The Republican party has come up with a new draft which is backed by Donald Trump. It is is not strong in language against abortion and fixates more on isolationism, nationalism and immigration. During the 2016 and 2020 elections, the Republicans pursued a federal ban on abortion after 20 weeks. Now, the party is simply saying that abortion should be left up to the states. It is obvious that this fits the current political feeling and reality: even if you put a ban on abortion (even after 20 weeks), states can still challenge it and rebel against such legislation. So, it is much easier to leave it to the states (which is what the Supreme Court did in its overturning of Roe V. Wade), and let the cards fall where they will, allowing more pro-life states to do what they want, and more pro-abortion states to do their will, since their desires are out of the control of the federal government. On the other hand, opinions against lax immigration are becoming much more widespread, nationalism and isolationism are very popular. So the Republican party — as all parties do — is adapting to the realities. Nonetheless, the new draft marks a trend in the Republican party which has been germinating for at least over a decade now: the shifting away from moral objections that are rooted in Christianity (pro-life, family values), and the focus on more nativist issues. The “gays for Trump” or “gay Republican” phenomena (which has been occurring going all the way back to the Romney campaign), attests to this reality. As we read in the New York Times:

Donald J. Trump told officials on Monday that he supports a draft of a new Republican Party platform, one that reflects the presumptive nominee’s new position on abortion rights and slims down policy specifics across all areas of government.

The draft platform, as described to The New York Times by people briefed on it, cements Mr. Trump’s ideological takeover of the G.O.P. The platform is even more nationalisticmore protectionist and less socially conservative than the 2016 Republican platform that was duplicated in the 2020 election.
Mr. Trump has had the draft for several days and called into a meeting of party officials on Monday and said that he supports it.
The abortion section has been softened. There is no longer a reference to “traditional marriage” as between “one man and one woman.” And there is no longer an emphasis on reducing the national debt, only a brief line about “slashing wasteful government spending.”
The rest of the document reflects Mr. Trump’s priorities as outlined on his campaign website: a hard-line immigration policyincluding mass deportations; a protectionist trade policy with new tariffs on most imports; and sections on using federal power to remove allegedly left-wing ideas from academia, the military and wherever else they may be found in the U.S. government.

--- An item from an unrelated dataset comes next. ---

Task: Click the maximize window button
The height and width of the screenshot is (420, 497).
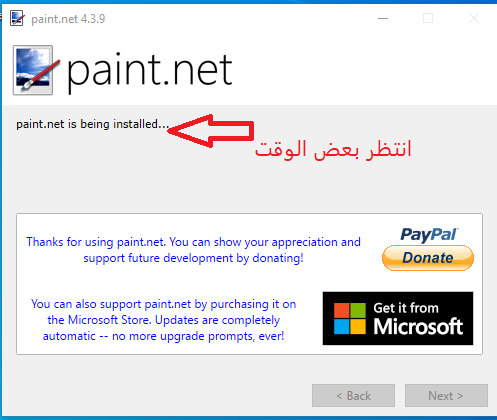Action: coord(428,18)
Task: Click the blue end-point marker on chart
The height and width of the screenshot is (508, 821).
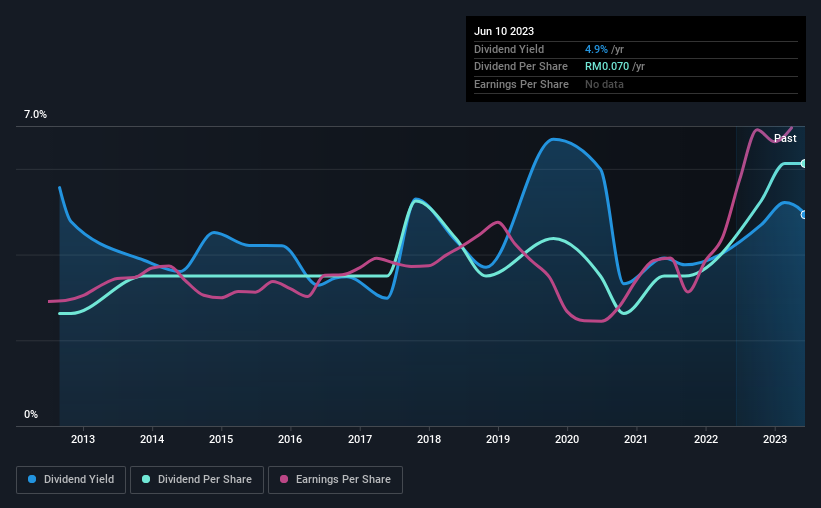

Mr. Trump and his top aides have alienated some activists by shutting them out of the development of the platform. The former president was especially focused on softening the language on abortion — the issue he views as his biggest vulnerability in the wake of the Supreme Court’s decision overturning Roe v. Wade.

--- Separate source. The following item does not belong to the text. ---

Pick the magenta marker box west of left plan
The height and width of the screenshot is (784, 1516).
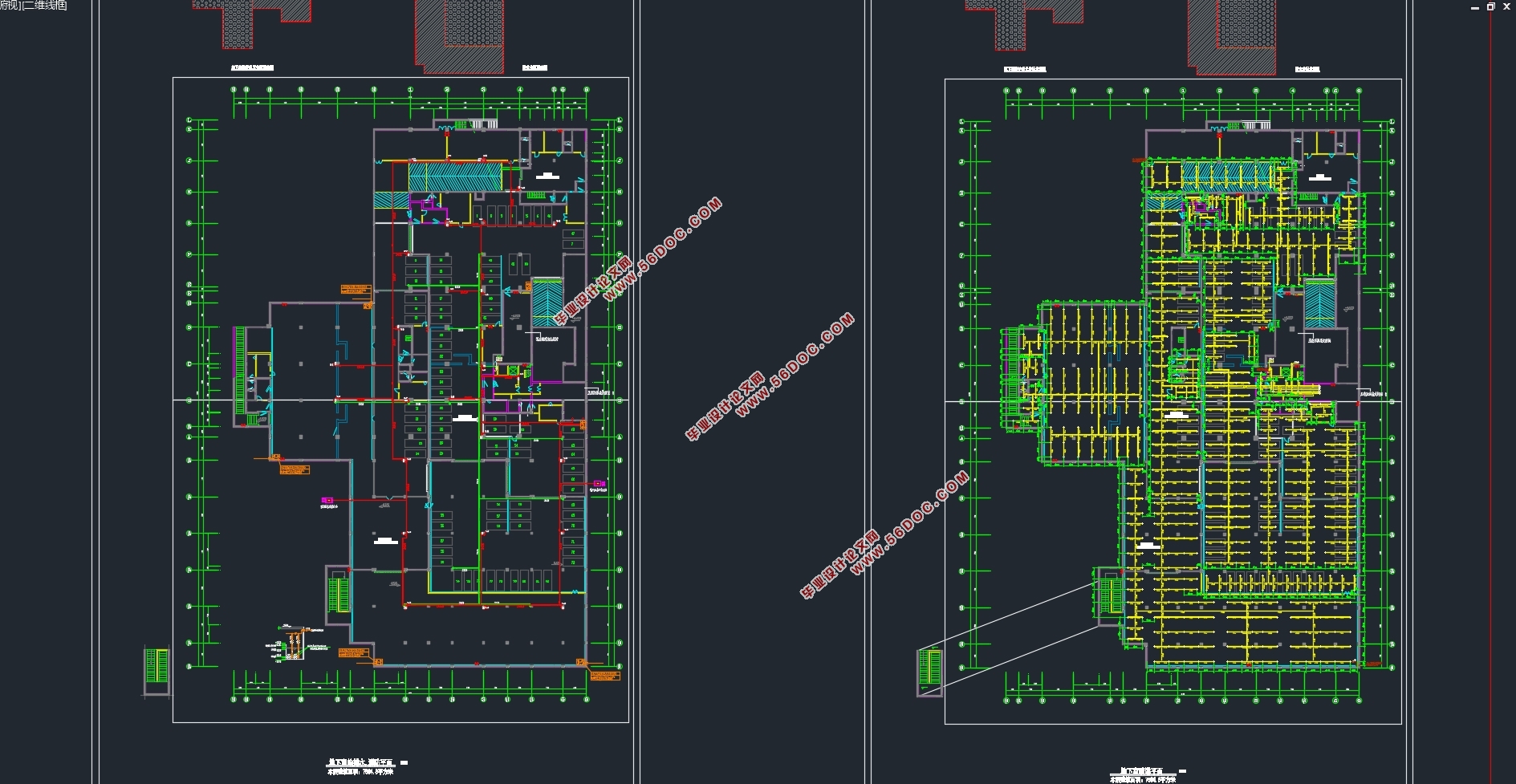[x=327, y=501]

The section on protecting human life has been significantly watered down in the 2024 draft platform. In the 2016 and 2020 platform, that section included extensive specific details about what the Republican Party would do to limit abortions, including supporting a federal ban on abortion after 20 weeks. It stated that “the unborn child has a fundamental right to life which cannot be infringed.”
The 2024 draft platform, as described to The Times, is called “America First: A Return to Common Sense,” and softens that abortion language and shifts the issue from one of conscience to a matter best handled by the states.
The platform appears explicitly geared toward winning in 2024 rather than outlining a broader vision for the Republican Party. The first two chapters are devoted to the issues that Mr. Trump wants to make central to this race: inflation and immigration.